Given task:
Reproduce the forum thread below from "I wish that" up to and including "the Solti Ring.", swapping "Amazon" for "online".

Text section:
**********

# Is the DVD called "The Golden Ring" worth getting?



## Albert7 (Nov 16, 2014)

Right now I'm on a huge Wagner binge and saw this documentary on DVD:















Worth getting or not? Kinda love the whole thing as I nearly have the CD's of Solti's cycle.


----------



## Itullian (Aug 27, 2011)

YES, It's great. A classic.


----------



## Albert7 (Nov 16, 2014)

I wish that the Amazon description told me more about what is being featured on the DVD.


----------



## Itullian (Aug 27, 2011)

It's a documentary showing the making of the Solti Ring.
Meetings, recording sessions, etc.


----------



## Woodduck (Mar 17, 2014)

Loved it when I saw it about 40 eek years ago.


----------



## Pip (Aug 16, 2013)

To be more precise, it is a Documentary on the making of Götterdämmerung in 1964 that was the third part of Solti's Ring to be recorded.
It was a BBC Workshop programme, which follow Solti and the VPO and the soloists, with interviews, rehearsals and recording.
A real treasure. It is also a rarity because we see Nilsson, Windgassen, Fischer-Dieskau ect at work and discussing their roles.

**********

[Saved data entries]
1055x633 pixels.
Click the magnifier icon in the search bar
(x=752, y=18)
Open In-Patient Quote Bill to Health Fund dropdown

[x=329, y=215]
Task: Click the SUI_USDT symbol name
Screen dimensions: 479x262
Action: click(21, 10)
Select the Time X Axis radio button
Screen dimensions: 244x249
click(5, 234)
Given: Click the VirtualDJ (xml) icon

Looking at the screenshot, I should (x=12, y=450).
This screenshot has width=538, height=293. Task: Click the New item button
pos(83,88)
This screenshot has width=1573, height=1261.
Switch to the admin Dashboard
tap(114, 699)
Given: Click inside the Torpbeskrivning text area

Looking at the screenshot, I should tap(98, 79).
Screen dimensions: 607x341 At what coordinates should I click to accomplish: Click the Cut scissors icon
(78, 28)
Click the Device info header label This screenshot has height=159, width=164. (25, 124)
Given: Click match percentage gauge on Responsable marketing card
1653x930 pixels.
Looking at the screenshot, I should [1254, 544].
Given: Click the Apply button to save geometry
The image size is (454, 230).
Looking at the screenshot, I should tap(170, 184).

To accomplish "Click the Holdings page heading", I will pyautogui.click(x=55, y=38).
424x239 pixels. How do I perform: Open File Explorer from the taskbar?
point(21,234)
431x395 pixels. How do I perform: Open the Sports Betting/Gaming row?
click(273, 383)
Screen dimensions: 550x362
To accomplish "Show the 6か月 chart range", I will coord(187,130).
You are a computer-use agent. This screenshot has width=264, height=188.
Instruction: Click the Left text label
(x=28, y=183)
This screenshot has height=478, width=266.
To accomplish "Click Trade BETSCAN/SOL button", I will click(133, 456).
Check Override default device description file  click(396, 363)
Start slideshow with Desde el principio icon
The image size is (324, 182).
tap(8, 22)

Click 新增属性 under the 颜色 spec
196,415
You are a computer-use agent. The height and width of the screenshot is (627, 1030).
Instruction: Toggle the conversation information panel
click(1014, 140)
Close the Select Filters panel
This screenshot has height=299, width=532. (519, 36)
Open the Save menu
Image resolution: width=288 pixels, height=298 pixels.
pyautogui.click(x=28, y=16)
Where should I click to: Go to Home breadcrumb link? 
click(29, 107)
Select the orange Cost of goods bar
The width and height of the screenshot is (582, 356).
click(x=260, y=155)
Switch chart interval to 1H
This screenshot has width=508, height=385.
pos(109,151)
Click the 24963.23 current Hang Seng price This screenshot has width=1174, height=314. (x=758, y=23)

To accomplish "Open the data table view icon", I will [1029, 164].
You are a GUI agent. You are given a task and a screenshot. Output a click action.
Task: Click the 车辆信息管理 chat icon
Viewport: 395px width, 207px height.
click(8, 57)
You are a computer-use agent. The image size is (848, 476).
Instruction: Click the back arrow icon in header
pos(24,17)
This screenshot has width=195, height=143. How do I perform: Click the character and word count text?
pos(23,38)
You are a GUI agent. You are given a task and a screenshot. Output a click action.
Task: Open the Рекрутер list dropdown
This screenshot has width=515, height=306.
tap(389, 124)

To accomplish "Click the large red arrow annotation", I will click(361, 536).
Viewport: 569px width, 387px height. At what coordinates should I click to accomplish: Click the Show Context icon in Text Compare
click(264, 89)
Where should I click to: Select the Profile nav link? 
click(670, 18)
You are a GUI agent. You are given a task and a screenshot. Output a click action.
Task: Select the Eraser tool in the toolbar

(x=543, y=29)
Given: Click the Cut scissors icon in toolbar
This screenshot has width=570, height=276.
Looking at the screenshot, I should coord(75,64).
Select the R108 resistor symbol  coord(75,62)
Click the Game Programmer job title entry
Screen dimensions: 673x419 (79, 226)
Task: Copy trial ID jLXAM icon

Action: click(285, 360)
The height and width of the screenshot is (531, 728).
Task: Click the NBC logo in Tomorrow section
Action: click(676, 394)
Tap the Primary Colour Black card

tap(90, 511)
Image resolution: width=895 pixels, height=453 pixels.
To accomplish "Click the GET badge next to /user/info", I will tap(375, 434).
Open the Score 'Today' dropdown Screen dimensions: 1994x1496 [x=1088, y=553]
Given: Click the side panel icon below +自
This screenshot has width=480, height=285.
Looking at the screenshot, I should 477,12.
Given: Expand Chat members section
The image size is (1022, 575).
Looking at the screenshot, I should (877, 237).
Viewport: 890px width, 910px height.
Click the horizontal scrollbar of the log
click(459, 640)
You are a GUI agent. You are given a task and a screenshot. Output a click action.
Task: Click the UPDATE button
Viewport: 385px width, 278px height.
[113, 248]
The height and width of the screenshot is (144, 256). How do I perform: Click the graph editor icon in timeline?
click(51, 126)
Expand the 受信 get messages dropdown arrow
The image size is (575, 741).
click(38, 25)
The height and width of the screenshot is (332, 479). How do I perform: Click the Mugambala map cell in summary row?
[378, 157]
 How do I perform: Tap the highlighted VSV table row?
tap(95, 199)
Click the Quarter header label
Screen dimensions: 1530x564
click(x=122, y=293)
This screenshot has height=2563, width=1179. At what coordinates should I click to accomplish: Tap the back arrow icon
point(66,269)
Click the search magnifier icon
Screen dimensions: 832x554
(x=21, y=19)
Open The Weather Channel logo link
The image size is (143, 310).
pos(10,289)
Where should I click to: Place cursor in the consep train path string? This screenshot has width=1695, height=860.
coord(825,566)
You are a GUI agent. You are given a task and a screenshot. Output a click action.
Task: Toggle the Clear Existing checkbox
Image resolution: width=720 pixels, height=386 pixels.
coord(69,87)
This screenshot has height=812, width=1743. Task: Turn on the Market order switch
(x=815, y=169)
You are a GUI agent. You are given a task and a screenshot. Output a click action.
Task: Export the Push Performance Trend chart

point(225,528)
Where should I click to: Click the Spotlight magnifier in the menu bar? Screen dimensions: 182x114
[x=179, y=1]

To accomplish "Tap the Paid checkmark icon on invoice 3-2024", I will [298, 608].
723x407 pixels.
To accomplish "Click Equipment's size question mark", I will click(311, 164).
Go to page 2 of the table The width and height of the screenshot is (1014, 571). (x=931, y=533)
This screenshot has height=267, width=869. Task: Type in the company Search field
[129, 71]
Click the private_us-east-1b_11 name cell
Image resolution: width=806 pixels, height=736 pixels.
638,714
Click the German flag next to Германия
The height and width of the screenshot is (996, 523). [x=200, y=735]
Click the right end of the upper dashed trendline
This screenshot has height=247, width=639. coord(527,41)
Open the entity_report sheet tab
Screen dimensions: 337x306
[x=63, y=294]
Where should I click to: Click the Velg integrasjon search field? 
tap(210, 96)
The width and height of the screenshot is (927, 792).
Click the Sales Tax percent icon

**********

Expected answer:
I wish that the online description told me more about what is being featured on the DVD.


----------



## Itullian (Aug 27, 2011)

It's a documentary showing the making of the Solti Ring.